Content starts
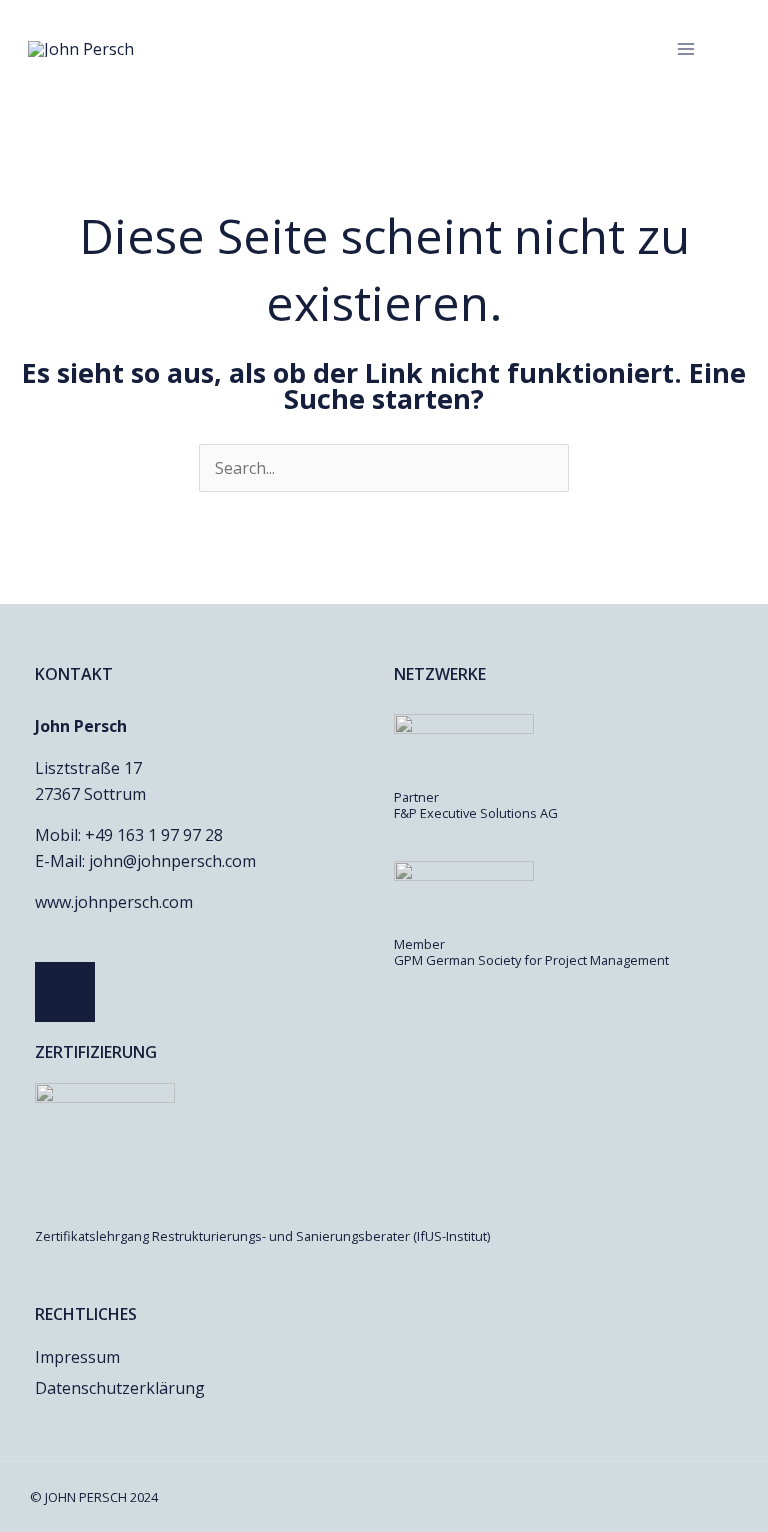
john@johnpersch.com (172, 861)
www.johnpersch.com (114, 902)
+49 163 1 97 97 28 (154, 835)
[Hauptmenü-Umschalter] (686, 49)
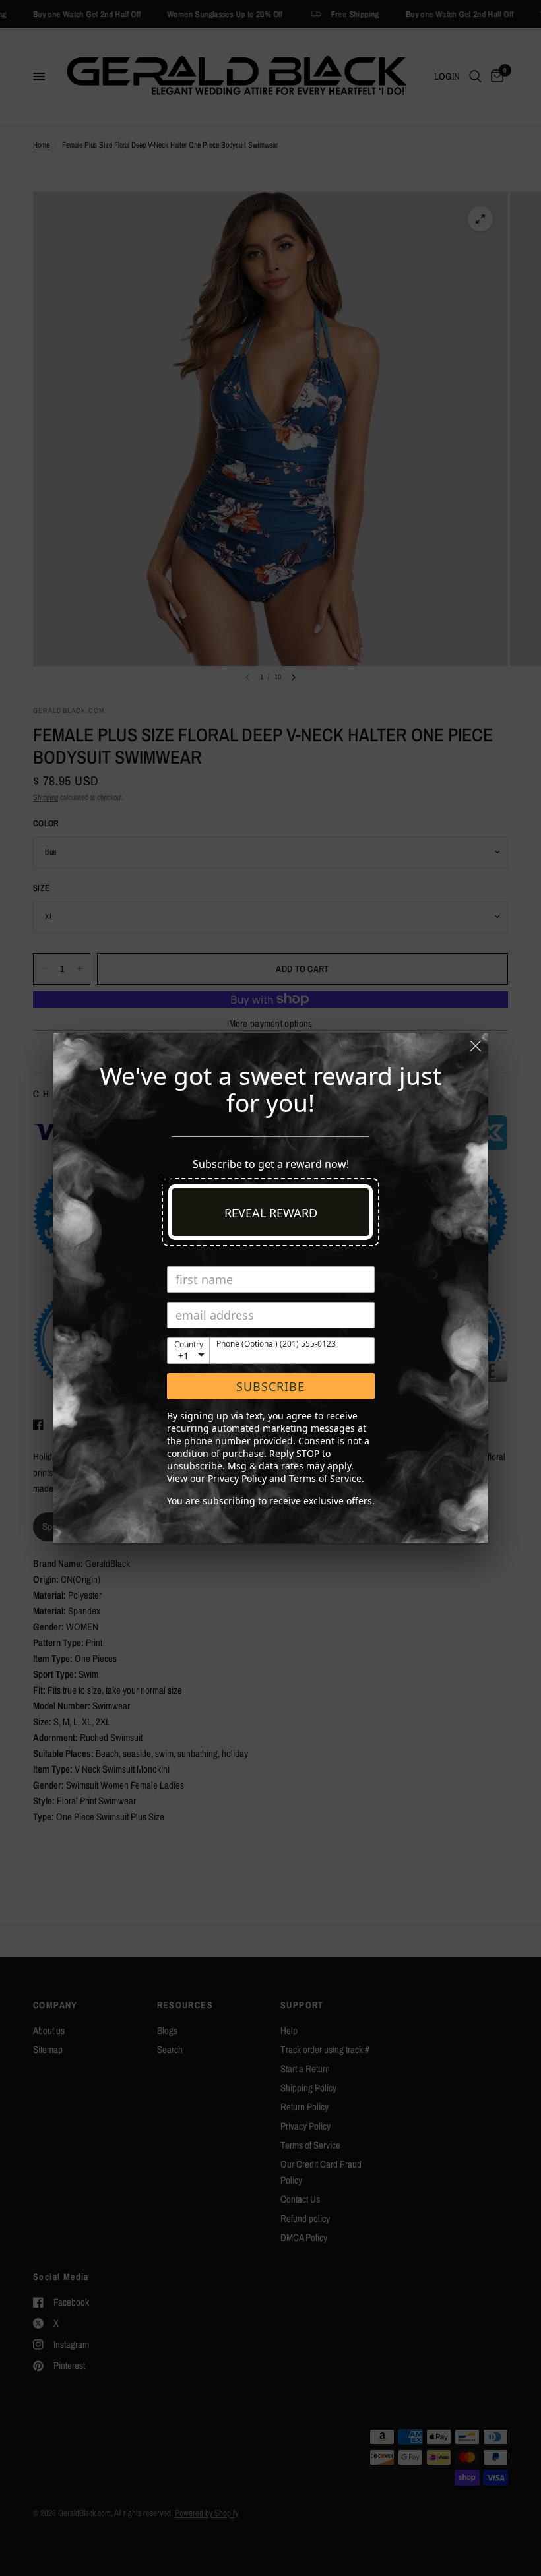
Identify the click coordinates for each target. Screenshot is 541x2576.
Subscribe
Content ends
■ Problem to work on
For every record above, repeat the text exactly and omit any picture.

■ Your response
john@johnpersch.com (172, 861)
www.johnpersch.com (114, 902)
+49 163 1 97 97 28 (154, 835)
[Hauptmenü-Umschalter] (686, 49)
Identify the click coordinates for each target. Screenshot is 541x2576.
Subscribe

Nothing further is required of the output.